Bangladesh is on the fast track to digitization as it continues to integrate technology into the lives and livelihood of its people. However, the onset of this new digital era has brought with it a prevalence of misinformation, particularly in the form of rumors, fake news, and disinformation via both traditional and modern communication channels. The COVID-19 pandemic induced a greater surge in misinformation, as uncertainty regarding what rumors were spreading and where to acquire accurately, verified information prevailed. This situation has been further aggravated by high population density and relatively low digital literacy rates in Bangladesh, coupled with narrow channels for information dissemination. Therefore, it has become imperative to identify and address the spread of misinformation.
In order to combat this growing concern surrounding the misinformation circulating around the key issue of the COVID-19 pandemic and its health hazards, BRAC undertook the Bangladesh Digital Ecosystem Activity (BDEA), sponsored by USAID. A unique tool, the Rumour Map, was developed to map the spread of COVID-19-related information and address misinformation with relevant and verified facts and figures. The central idea behind this project was to recognize that misinformation can jeopardize positive response and can lead to exploitation and that the COVID-19 response can be enhanced by preventing the spread of misinformation and strengthening the digital space through ensuring reliable information for the general populace. LightCastle Partners was tasked with performing the after-action review of the BDEA project, titled, “USAID-BRAC Bangladesh Digital Ecosystem Activity, After Action Review”.

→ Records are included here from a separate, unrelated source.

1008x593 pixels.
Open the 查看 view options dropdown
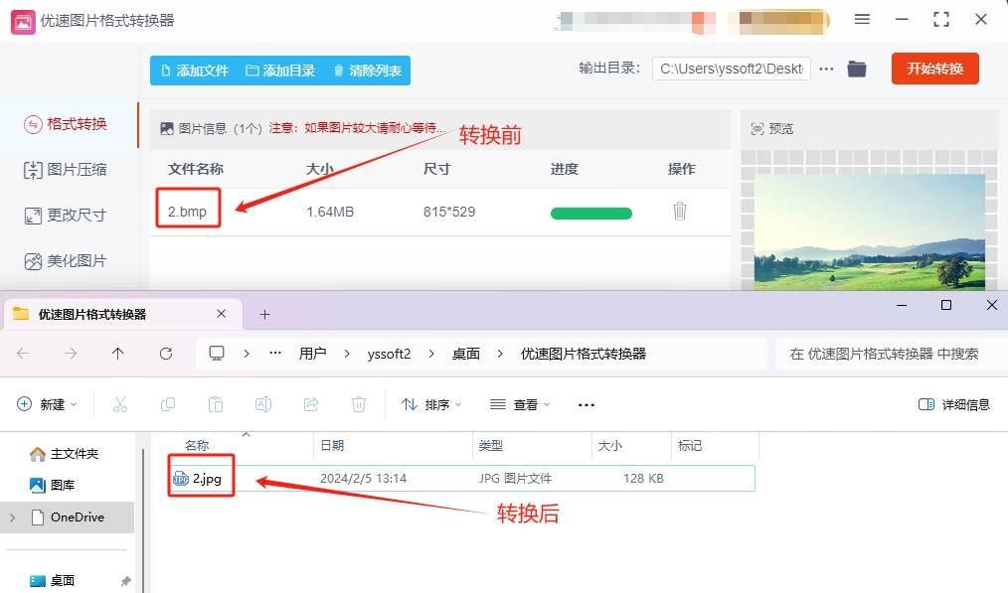pos(517,404)
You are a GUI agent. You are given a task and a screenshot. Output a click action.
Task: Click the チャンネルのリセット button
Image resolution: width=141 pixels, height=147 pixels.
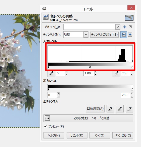104,35
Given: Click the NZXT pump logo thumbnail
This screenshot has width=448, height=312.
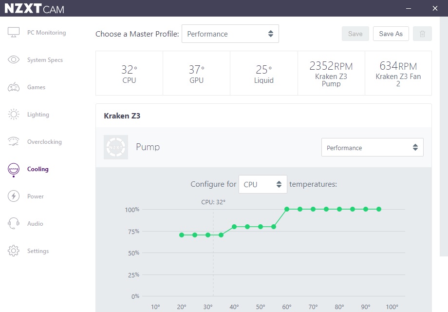Looking at the screenshot, I should coord(116,147).
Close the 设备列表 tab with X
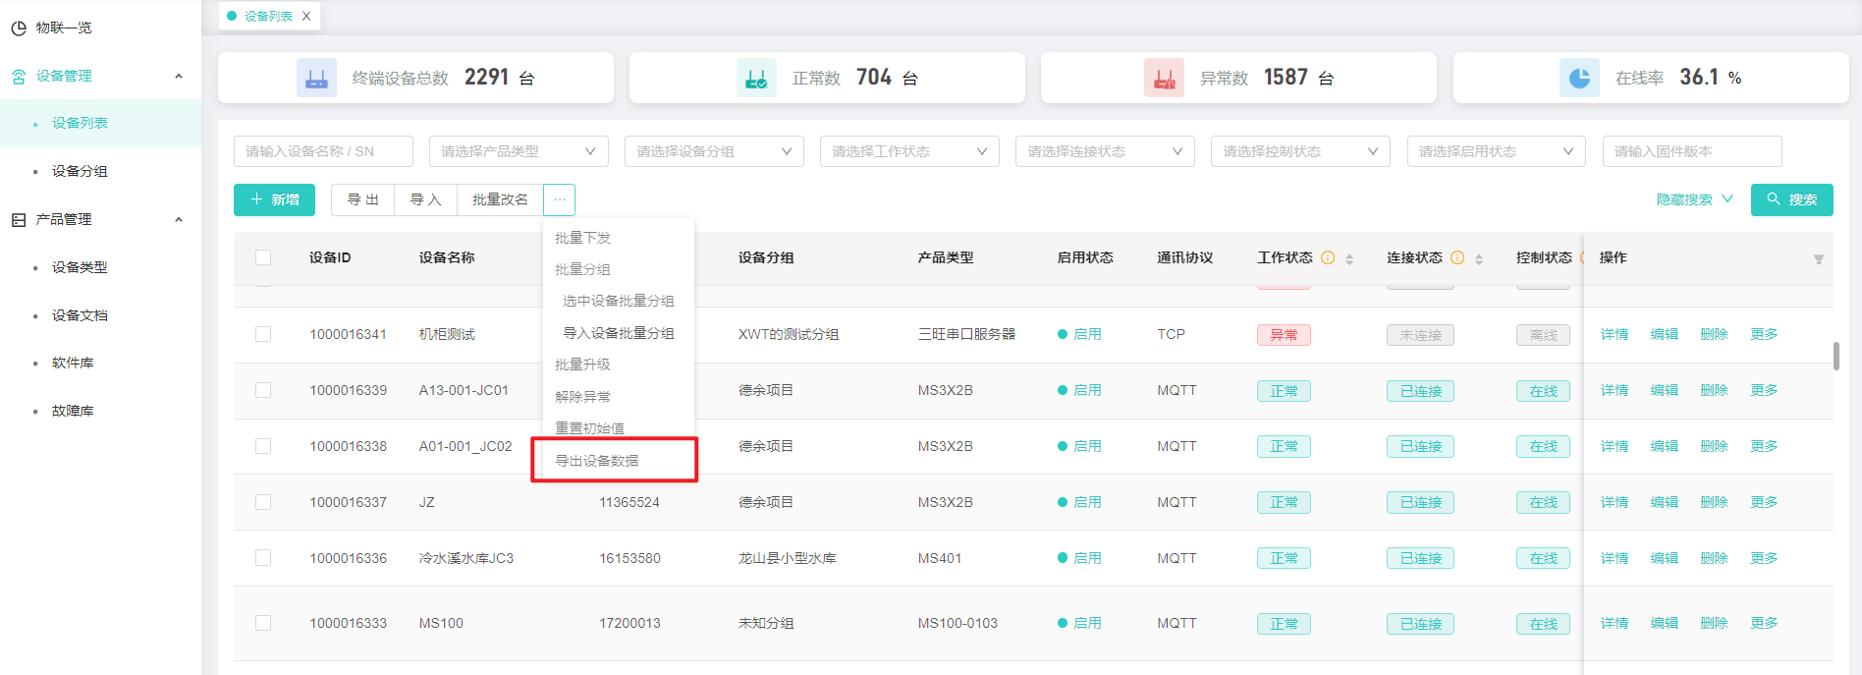The width and height of the screenshot is (1862, 675). 306,16
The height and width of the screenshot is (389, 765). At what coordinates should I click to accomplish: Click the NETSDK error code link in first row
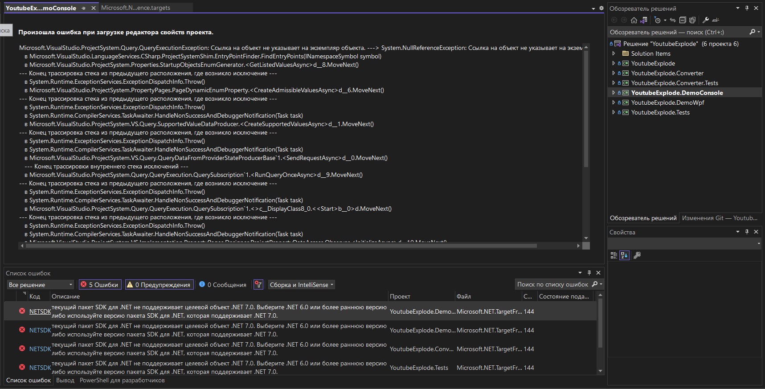coord(40,311)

LightCastle conducted a mixed-method approach to carry out the after-action review of the BDEA across the Jessore, Manikganj, Rangpur, Chittagong, and Dhaka districts of Bangladesh. The team evaluated the overall Rumor Map development process and examined the project’s approach, starting from data collection to data analysis. This allowed the team to highlight the project’s success and recognize the key pain points and areas of improvement, alongside helping to align stakeholders’ points of interest. Under the guidance of BRAC, the team was also able to assess and seek out opportunities to sustainably scale up the project in the future.

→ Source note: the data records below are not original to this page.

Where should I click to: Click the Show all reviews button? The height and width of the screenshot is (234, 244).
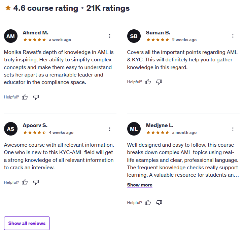pyautogui.click(x=27, y=223)
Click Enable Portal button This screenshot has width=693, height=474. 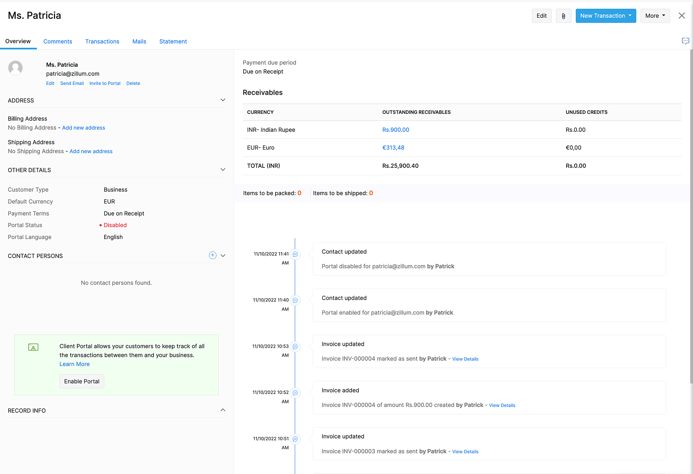[x=82, y=381]
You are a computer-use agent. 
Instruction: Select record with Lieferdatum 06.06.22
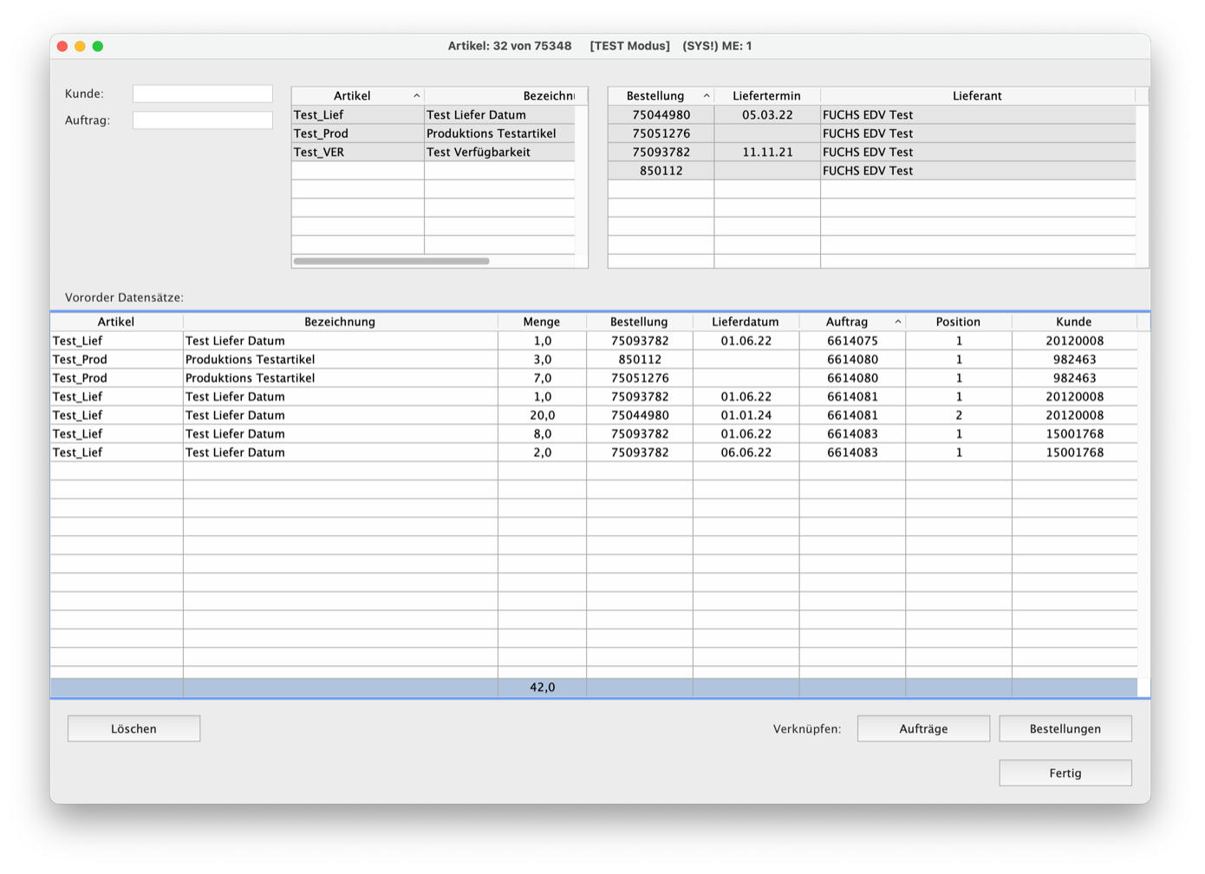point(746,453)
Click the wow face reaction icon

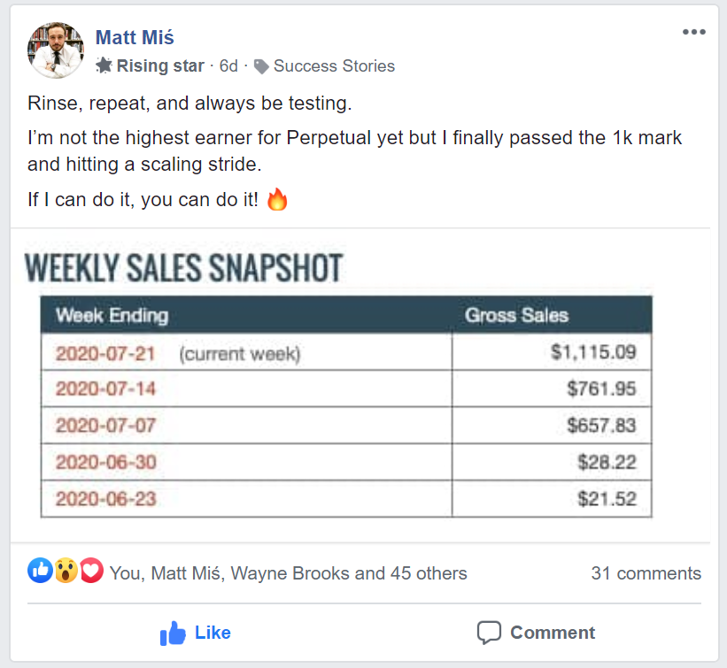click(x=66, y=571)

The BDEA project, conducted by BRAC, attempted to gather, analyze and map the types and spread of rumors related to COVID-19. This involved collecting over 240,000 responses from across the country in rural and urban areas and mapping those responses to show rumor hotspots and the types of rumors that were circulating. This allowed the BRAC team to design and implement communication campaigns to address those rumors and their negative effects.
For the after-action review, LightCastle collaborated on numerous instances with BRAC representatives. The representatives of the data collection campaign, which was run by BRAC, helped the LightCastle team to assess the strengths and pitfalls of the questionnaire, understand their beliefs regarding the project and the spread of misinformation, and their concerns regarding further developments in the near future. In total, 7 Key Informant Interviews (KIIs) were conducted along with 4 Focus Group Discussions (FGDs), which consisted of 8 participants each, including 1 area manager, 1 district coordinator, 4 respondents, 2 shastho kormis (health workers).
Fig: Access & Data
The data collection process was thoroughly reviewed and split into 2 categories, namely- access which was assumptions regarding access to chosen or proposed areas and willingness to share information by respondents, and data which were assumptions about the quality and statistical value of the data collected. The analysis revealed gaps, which were addressed via the recommendations provided. The after-action review found that the overall success of the project was largely catalyzed by BRAC’s vast network, which helped to collect data in a short time. Moreover, BRAC’s strong field presence and its team coordination were instrumental in overcoming adversities brought about by the pandemic during the project.
The data collected and analyzed, along with the communication campaigns designed in this project, can help map the spread of misinformation as well as develop more effective and targeted communication in the future. As Bangladesh continues to march towards becoming a more digitized nation, the “Rumor Map” and “Data Tree” are going to become important tools to mitigate the upcoming challenges of misinformation in the digital era.